Bob Egan, a technology blogger and global head of research/chief analyst at the TowerGroup, says the “Consumer Reports” on the antenna/reception problems of the iPhone 4 — which left the publication unable to recommend the smartphone — is flawed and “can barely be counted as scientific.”

Egan says “Consumer Reports” replicated the same uncontrolled, unscientific experiments that other sites have done. He also wonders if the issue is even entirely Apple’s, supposing that AT&T could share some of the blame for the signal variance and call dropping problems.

On his own web site, “Viewpoints by Bob Egan,” (http://macosg.me/2/j5) he had this to say: “Let me start off by saying that for much of my career, I worked as an electromagnetic engineer on exactly the kind of issues that now face Apple on the iPhone4. But this isn’t about me. It is about Consumer Reports and its not so scientific testing on the iPhone 4.

“Consumer reports ‘RF’ engineers should know better than to think they can run an engineering grade test for an issue like this in a shielded room. And certainly not one with people in it.
To even reasonably run a scientific test, the iPhone should have been sitting on a non-metallic pedestal inside an anechoic chamber. The base station simulator should have been also sitting outside the chamber and had a calibrated antenna plumbed to it from inside the chamber.

“[Regarding] CR’s claim directly that the finger effect reduces the iPhones sensitivity by 20db as reported elsewhere … unless CR connected to a functional point inside the iPhone that number is fantasy. Even the way they seem to have tested the change — by varying the base station simulator levels — seems to assume the iPhone receiver and/or transmitter operate in a linear fashion (the same way) across all signal strengths — bad assumption.”

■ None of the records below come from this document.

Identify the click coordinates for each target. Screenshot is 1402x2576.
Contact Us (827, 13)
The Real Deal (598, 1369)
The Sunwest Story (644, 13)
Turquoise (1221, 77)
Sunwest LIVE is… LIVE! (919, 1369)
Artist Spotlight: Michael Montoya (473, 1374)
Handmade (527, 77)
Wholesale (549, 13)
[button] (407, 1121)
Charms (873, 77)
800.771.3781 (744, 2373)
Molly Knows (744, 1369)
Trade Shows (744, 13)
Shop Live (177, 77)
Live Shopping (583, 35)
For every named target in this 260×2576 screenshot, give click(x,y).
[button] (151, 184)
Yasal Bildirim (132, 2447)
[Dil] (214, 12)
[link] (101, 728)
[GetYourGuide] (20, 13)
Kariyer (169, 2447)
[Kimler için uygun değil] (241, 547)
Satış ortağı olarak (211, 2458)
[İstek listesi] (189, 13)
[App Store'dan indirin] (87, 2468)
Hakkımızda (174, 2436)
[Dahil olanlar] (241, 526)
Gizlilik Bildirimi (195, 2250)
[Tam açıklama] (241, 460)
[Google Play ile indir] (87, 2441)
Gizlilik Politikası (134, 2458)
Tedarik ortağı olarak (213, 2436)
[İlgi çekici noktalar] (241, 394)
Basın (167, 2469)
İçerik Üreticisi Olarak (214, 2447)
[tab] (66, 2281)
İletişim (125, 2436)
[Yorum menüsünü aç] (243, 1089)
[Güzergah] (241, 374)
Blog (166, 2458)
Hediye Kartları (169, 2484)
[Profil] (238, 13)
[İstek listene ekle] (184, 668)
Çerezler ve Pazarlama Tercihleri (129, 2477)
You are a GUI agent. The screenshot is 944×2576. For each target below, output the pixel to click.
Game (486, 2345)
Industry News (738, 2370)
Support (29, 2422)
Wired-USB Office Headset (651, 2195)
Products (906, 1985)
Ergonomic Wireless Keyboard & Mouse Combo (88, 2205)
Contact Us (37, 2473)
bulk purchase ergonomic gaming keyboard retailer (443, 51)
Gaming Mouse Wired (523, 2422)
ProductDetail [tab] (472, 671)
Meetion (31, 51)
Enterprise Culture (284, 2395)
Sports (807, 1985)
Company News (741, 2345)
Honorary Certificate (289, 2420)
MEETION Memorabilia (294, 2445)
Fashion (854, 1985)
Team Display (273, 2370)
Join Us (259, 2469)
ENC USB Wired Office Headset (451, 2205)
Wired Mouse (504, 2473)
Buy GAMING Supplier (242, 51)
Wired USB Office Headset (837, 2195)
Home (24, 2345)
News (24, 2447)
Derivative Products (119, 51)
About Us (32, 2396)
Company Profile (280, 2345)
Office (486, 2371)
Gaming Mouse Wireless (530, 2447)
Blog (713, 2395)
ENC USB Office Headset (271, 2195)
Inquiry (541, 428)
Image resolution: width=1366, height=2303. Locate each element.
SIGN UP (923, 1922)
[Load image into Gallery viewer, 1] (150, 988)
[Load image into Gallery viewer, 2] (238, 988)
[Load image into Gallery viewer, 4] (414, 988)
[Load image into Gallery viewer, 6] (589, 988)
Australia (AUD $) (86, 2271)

Egan has more than 30 years of experience in information technology. Before joining TowerGroup, he founded and led Mobile Competency, a boutique market analyst and consulting company focused on enterprise mobile and wireless technologies and solutions. He previously held corporate, product development, and technical leadership positions at Corechange, Gartner, Digital Equipment Corp., Waters Associates, Fenwal Inc and GTE Research Laboratories.
As technical director for Emerging Technologies at Digital, he was responsible for some of the pioneering efforts in wireless LANs, data-over-cable TV, and mobile IP. As a vice president with Gartner Group, Egan received the firm’s Thought Leadership Achievement Award. “Wireless Review” has called Egan the “Market Maker,” and the Technology Marketing Group has named him one of the top six most influential industry analysts.